Bij zijn arrest van heden vernietigt het Hof de beschikking van het
Gerecht, voor zover daarbij het beroep van Ocalan namens de PKK
niet-ontvankelijk is verklaard. Het Gerecht heeft uit het onderzoek
van de verklaringen van Ocalan namelijk ten onrechte afgeleid dat de
PKK niet meer bestaat en dus niet meer door hem kan worden
vertegenwoordigd.
Met betrekking tot de bevoegdheid van de PKK om beroep tot
nietigverklaring in te stellen, merkt het Hof op dat die organisatie
niet tegelijkertijd voldoende substantie kan hebben om het voorwerp
van door de gemeenschapswetgever afgekondigde beperkende maatregelen
te zijn, en onvoldoende substantie hebben om die maatregelen te
betwisten. Elke andere conclusie zou tot gevolg hebben dat een
organisatie op de litigieuze lijst zou kunnen worden geplaatst zonder
dat zij daartegen beroep zou kunnen instellen.

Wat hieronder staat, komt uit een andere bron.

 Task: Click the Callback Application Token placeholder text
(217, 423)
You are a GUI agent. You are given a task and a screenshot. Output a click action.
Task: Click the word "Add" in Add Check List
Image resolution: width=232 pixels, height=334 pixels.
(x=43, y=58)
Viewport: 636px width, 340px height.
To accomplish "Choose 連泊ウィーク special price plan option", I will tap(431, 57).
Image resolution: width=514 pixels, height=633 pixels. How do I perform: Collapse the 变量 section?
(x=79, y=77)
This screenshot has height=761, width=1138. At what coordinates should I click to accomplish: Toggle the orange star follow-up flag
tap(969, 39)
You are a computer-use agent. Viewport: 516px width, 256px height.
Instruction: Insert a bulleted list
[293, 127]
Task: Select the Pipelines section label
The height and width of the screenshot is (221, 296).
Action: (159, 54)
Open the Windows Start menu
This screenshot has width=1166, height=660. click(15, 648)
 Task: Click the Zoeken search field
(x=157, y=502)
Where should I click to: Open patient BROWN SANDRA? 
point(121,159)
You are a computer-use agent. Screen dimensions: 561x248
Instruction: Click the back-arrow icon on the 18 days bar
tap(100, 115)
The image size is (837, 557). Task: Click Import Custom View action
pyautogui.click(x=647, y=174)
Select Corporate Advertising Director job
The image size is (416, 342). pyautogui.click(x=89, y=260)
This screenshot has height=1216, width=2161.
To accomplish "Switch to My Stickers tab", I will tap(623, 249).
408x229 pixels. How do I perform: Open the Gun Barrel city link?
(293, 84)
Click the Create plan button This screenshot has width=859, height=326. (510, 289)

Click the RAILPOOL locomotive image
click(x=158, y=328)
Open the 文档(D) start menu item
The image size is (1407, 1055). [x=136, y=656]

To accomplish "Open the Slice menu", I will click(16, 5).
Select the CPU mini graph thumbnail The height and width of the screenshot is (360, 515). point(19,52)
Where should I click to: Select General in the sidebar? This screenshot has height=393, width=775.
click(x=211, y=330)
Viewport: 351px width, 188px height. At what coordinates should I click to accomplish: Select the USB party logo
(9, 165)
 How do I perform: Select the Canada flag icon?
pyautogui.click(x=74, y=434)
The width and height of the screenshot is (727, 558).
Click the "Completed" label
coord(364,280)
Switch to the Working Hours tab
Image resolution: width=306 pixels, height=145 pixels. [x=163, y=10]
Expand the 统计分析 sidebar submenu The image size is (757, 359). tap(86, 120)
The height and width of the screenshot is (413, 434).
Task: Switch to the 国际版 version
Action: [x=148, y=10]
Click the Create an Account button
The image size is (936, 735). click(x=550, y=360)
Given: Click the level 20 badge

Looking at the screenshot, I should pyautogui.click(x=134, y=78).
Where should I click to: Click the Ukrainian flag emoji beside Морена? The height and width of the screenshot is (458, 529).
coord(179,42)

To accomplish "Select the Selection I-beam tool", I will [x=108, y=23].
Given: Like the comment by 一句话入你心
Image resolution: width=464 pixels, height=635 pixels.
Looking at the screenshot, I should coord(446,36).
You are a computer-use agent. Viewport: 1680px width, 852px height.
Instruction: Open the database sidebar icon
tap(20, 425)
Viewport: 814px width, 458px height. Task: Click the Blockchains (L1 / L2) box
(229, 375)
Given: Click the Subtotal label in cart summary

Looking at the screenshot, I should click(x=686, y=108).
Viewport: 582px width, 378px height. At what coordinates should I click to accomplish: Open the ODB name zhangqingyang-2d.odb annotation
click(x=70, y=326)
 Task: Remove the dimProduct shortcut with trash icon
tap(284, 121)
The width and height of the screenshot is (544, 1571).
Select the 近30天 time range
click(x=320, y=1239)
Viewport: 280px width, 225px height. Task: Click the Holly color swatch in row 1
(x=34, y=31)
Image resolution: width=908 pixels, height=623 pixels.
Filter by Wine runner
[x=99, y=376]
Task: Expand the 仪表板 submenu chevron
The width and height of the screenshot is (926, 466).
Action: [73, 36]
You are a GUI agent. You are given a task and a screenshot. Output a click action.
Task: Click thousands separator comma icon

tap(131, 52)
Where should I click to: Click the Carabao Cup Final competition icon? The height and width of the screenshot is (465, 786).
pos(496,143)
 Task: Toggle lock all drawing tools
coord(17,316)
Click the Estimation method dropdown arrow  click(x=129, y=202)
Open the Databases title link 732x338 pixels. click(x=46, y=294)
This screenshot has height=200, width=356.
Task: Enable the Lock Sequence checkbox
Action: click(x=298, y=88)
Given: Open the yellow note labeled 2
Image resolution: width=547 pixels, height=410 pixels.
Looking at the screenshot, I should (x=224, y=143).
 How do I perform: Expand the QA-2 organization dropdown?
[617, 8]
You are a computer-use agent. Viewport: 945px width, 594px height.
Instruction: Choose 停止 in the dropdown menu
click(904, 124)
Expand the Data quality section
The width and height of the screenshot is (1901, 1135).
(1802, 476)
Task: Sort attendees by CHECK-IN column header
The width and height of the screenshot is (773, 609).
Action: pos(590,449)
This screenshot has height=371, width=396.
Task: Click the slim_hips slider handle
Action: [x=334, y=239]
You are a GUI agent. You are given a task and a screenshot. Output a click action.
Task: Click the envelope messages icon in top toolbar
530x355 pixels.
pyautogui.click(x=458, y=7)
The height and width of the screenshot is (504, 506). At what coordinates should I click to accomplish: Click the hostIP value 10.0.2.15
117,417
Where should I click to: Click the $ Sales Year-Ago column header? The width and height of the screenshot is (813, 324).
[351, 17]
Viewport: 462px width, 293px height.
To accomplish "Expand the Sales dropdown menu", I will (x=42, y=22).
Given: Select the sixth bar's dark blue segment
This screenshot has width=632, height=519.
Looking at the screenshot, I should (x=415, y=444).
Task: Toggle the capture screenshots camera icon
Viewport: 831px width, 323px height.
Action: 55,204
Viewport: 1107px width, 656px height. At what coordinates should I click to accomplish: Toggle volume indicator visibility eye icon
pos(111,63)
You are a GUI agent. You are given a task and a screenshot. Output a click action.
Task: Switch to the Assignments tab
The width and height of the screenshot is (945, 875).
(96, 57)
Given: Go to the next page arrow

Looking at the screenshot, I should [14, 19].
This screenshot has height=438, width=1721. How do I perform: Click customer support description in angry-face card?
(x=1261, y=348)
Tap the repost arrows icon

Het Hof concludeert dat Ocalan rechtsgeldig handelt namens de PKK en
ook aan advocaten volmacht kan geven om die partij te
vertegenwoordigen.
Het Gerecht dient thans ten gronde te beslissen op het door Ocalan
namens de PKK ingestelde beroep, voor zover het gericht is tegen het
besluit van 17 juni 2002, waarbij de plaatsing van die organisatie op
de lijst is gehandhaafd. Wat de eerste plaatsing van de PKK op de
lijst bij het besluit van 2 mei 2002 betreft, stelt het Hof vast dat
het beroep niet binnen de gestelde termijn bij het Gerecht was
ingesteld.
Aangaande het door Vanly namens het KNK ingestelde beroep beslist het
Hof dat het Gerecht dat op goede gronden heeft verworpen. Wat het
besluit van de Raad met betrekking tot de PKK betreft, bevindt het KNK
zich in dezelfde situatie als ieder ander in de Gemeenschap, zodat het
niet voldoet aan de voorwaarden van het beroep tot nietigverklaring.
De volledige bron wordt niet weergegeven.